# WHAT IS EXPECTED
Rewrite everything from the line containing "Given: Click the" down to the end of the records, with "Screen dimensions" changed to "Display size" and nothing else altered. Leave the pictures out of your answer.
== DATA TO USE
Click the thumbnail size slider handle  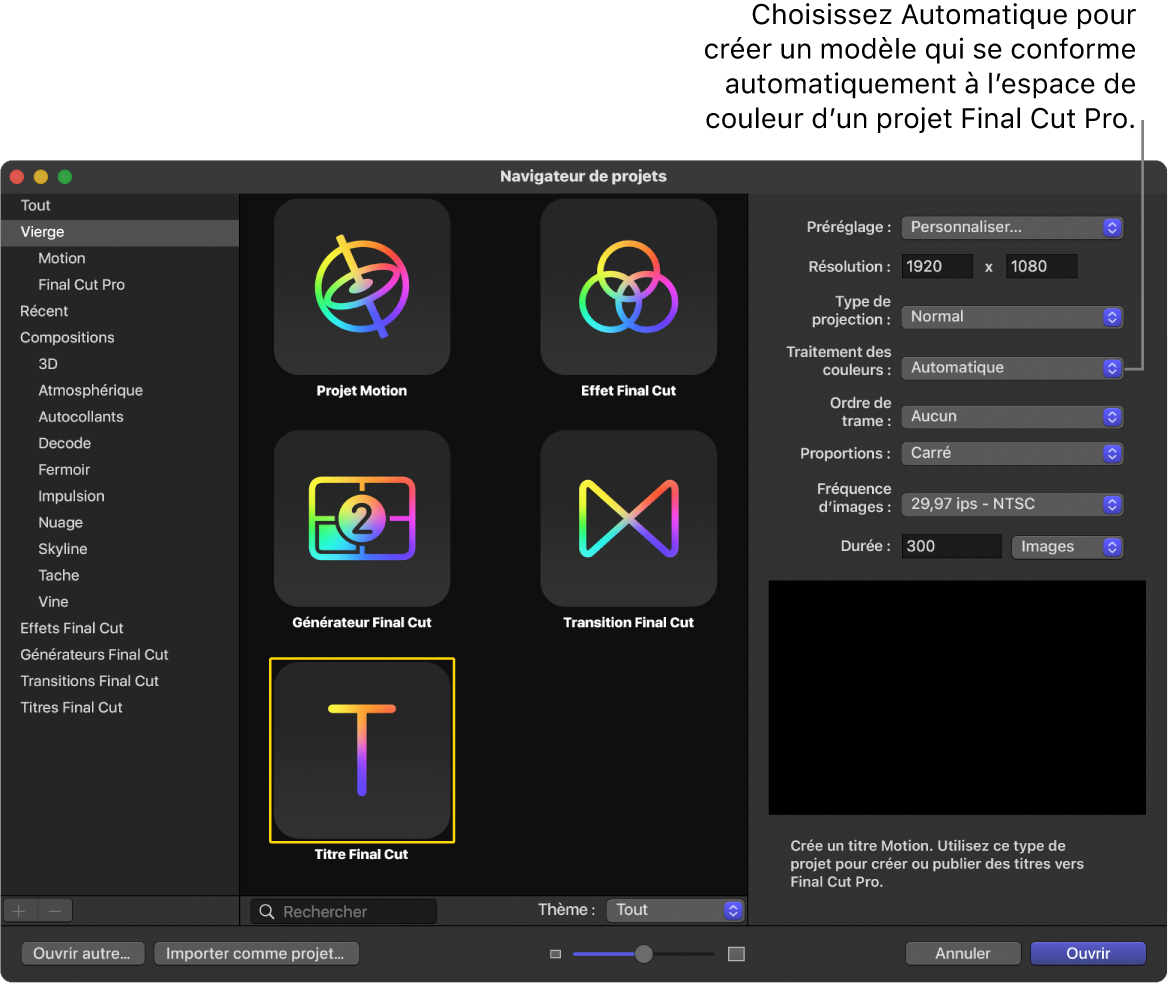(643, 954)
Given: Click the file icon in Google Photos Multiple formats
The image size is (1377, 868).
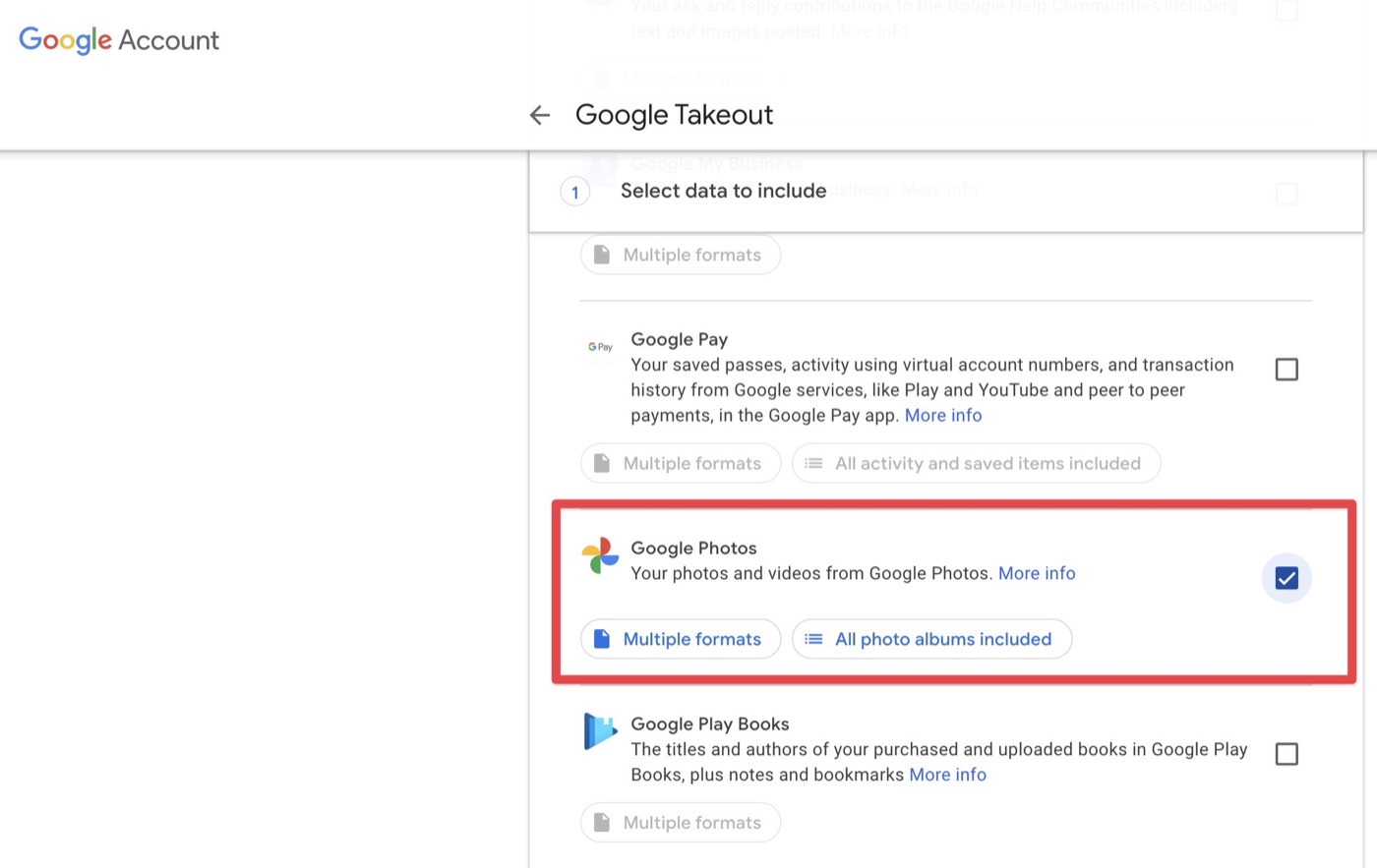Looking at the screenshot, I should (602, 639).
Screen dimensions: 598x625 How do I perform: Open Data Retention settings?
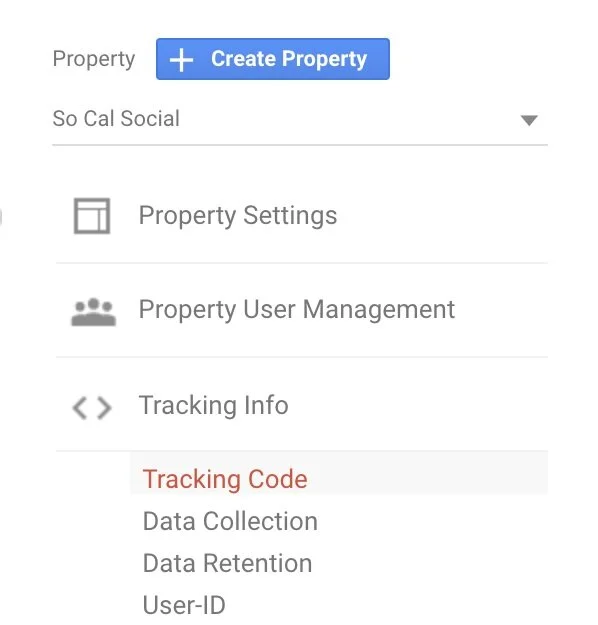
====
# CORRECT ANSWER
Given: Click the file icon in Google Photos Multiple formats
The image size is (1377, 868).
Looking at the screenshot, I should (602, 639).
Display size: 598x625 How do I perform: Open Data Retention settings?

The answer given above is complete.